On September 2nd, the crew of the CANT Z.506B seaplane, consisting of: Capt. Mar. Pilot Roman Borowiec, Senior BSM Pilot T. Benetkiewicz, BSM Mech. F. Grzesiak, Lt. Mar. K. Wilkanowicz, bsm. J. Kulakowski flew to the Lublin region – to Lake Siemień near Parczew, with a stopover on the Vistula near Kozienice. On September 9, 1939, the seaplane was damaged there, and on September 11, destroyed by German aircraft.

The new commander of the Squadron, Cdr. 2nd Lt. pilot Kazimierz Szalewicz, proposed using the seaplanes for reconnaissance purposes or bombing the battleship "Schleswig-Holstein" shelling Westerplatte, but the fleet commander did not accept this and they remained without combat tasks (light bombs of 12.5 kg could not pose a serious threat to the battleship). During repeated air raids by German seaplanes on 3 September, most of the Polish aircraft were damaged by machine gun fire and only one operational Lublin R-XIII G no. 714 remained. On 6 September, the crew of this seaplane consisting of Lieutenant Mar. Pilot Józef Rudzki and Lieutenant Pilot Observer Zdzisław Juszczakiewicz performed a night flight to reconnaissance the Bay of Gdańsk.

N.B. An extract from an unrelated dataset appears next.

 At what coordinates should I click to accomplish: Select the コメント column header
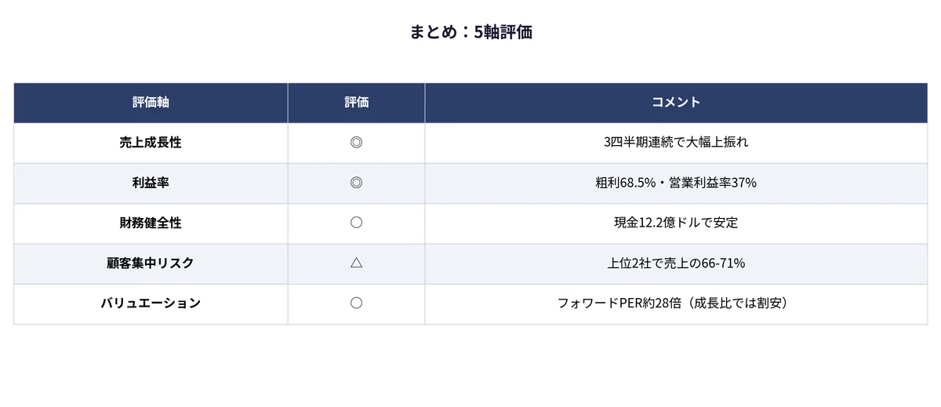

On 7 September at about 9:00 p.m., the crew of the Lublin R-XIII G no. 714 seaplane consisting of Lieutenant Mar. Pilot Józef Rudzki and Lieutenant Pilot Observer Zdzisław Juszczakiewicz took off with 75 kg bombs with the task of locating and bombing the battleship "Schleswig-Holstein", however, the ship was not found. During the flight over Gdańsk, Lieutenant Rudzki bombed, and Lieutenant Juszczakiewicz fired machine guns at, the German population celebrating the capture of the Military Transit Depot on Westerplatte at a night victory parade. However, there is no confirmation of such an air raid against civilian targets in German sources. On the return flight, a second German battleship, the "Schlesien", was observed near Gdynia. After completing the mission, the crew splashed down in Jurata.

The next day, on the morning of September 8, a German seaplane raid damaged or destroyed all Polish seaplanes anchored in the area of Jurata, Kuźnica and Chałupy, with the exception of the RWD-17W hidden in the forest. Due to the impossibility of repair, the damaged seaplanes were then sunk after removing their machine guns. The Naval Air Squadron was disbanded and its personnel took part in land combat as part of the previously formed 1st and 2nd Companies and the Anti-Airborne Unit.

On September 30, two officers attempted to reach Sweden by RWD-17W seaplane, but the plane crashed 15 km from the Polish coast due to engine failure (the crew survived).